Österreich empfängt seine Gäste in grün. (Foto: N/A)

Den anderen europäischen Nationen fällt es schwer, sich gegen die Konkurrenz aus dem Norden zu behaupten. Österreich hat seinen Architektur-Star aus den Zeiten der Postmoderne ins Rennen geschickt. Hans Hollein hat auf das schmale Grundstück ein plastisch und koloristisch kräftig strukturiertes Gebilde gesetzt.

Zum Tiergarten hin streckt der Bau einen kompliziert gekurvten und gewölbten, kupferverkleideten Kopfbau nach vorn, der in den Obergeschossen die Büroräume des Botschafters enthält und einen glasüberwölbten ellipsenförmigen Empfangssaal von beeindruckendem architektonischem Anspruch umschließt. Von diesem Scharnier aus sendet Hollein den zurückhaltend instrumentierten Verwaltungsflügel und den braunrosa gefärbten, kubisch differenzierten Flügel der Botschafter-Residenz in Richtung Garten nach vorn.

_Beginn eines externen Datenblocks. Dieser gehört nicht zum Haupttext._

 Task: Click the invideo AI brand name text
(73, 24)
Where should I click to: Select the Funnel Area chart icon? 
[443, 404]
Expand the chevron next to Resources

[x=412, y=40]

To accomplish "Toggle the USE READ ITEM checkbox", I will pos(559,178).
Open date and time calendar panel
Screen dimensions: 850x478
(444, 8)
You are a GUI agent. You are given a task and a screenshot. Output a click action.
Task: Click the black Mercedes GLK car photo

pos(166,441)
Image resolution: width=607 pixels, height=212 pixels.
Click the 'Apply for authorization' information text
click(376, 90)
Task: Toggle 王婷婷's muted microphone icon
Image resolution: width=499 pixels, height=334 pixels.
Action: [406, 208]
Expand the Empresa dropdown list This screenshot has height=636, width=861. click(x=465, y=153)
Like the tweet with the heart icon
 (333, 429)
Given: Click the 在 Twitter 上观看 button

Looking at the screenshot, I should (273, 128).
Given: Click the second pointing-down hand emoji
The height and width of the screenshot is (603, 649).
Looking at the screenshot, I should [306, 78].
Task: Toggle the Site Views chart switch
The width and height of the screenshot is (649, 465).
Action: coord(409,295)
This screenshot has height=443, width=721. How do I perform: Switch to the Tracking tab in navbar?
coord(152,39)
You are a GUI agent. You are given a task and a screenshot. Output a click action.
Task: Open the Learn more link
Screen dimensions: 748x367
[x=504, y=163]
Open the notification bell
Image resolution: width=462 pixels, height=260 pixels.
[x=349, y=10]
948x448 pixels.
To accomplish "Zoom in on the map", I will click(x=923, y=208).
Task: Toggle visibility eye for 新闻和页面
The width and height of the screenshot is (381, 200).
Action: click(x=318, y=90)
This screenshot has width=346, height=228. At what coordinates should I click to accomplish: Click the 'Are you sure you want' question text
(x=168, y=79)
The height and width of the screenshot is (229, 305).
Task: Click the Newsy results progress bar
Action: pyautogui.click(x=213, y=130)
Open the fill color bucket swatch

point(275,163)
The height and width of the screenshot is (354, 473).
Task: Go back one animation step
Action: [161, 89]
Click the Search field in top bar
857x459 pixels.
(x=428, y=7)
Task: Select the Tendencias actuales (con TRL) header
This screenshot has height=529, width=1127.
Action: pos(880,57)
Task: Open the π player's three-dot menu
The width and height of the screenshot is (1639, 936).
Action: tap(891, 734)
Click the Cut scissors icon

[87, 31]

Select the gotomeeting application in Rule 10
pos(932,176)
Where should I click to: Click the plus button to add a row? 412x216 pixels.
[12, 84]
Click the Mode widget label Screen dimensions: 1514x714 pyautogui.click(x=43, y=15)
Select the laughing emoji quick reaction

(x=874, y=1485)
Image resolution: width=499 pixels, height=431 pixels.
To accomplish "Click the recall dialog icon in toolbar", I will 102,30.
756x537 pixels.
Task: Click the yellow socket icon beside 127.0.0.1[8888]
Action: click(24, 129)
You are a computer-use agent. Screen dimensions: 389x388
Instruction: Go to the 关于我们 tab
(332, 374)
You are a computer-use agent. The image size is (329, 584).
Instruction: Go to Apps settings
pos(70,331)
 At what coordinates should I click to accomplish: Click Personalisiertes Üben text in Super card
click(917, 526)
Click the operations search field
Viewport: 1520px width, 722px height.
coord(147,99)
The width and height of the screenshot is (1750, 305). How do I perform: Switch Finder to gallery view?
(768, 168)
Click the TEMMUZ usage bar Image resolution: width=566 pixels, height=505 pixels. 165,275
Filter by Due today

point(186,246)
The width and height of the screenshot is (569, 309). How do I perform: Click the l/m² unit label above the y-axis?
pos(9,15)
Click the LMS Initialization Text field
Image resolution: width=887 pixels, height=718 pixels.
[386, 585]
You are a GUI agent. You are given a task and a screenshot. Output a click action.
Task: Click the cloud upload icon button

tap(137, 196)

So entstand eine komplexe Gebäudeplastik, die den Passanten auf der Straße Einiges zum Schauen bietet, ihnen aber auch einige unnötige Detail-Rätsel aufbürdet.

Dass die Britische Botschaft an ihrem angestammten Platz im Rücken des Hotels Adlon sich spektakulär den Berlinern zuwenden würde, war schon klar, als Michael Wilford - er hat mit James Stirling die bunte Architekturcollage der Stuttgarter Staatsgalerie geschaffen - den Auftrag für den Bau bekam. Wilford hat die Probleme des auf drei Seiten von Brandmauern umschlossenen Grundstücks künstlerisch geschickt als vitalen Vorteil umgedeutet, indem er aus der Schaufassade einige stereometrische Baukörper knallig bunt hervortreten ließ, im Inneren einen großen Hof freischlug, die Büros in die Seitenbauten verpackte und vor der endlos langen Rückwand eine kraftvoll farbig ausgemalte gläserne Treppenhalle elegant in das weite Foyer vor der lilafarbenen Trommel des Konferenzzentrums hinaufsteigen ließ.

Wenn es irgendwo in Berlin einen modernen Raum gibt, der sich auf unterhaltsame Weise mit seinen Benutzern verbündet, dann ist es diese glasüberdachte weite Halle im ersten Geschoss der Britischen Botschaft: Sie macht klar, dass Pop und Pomp sich in England wunderbar ergänzen können.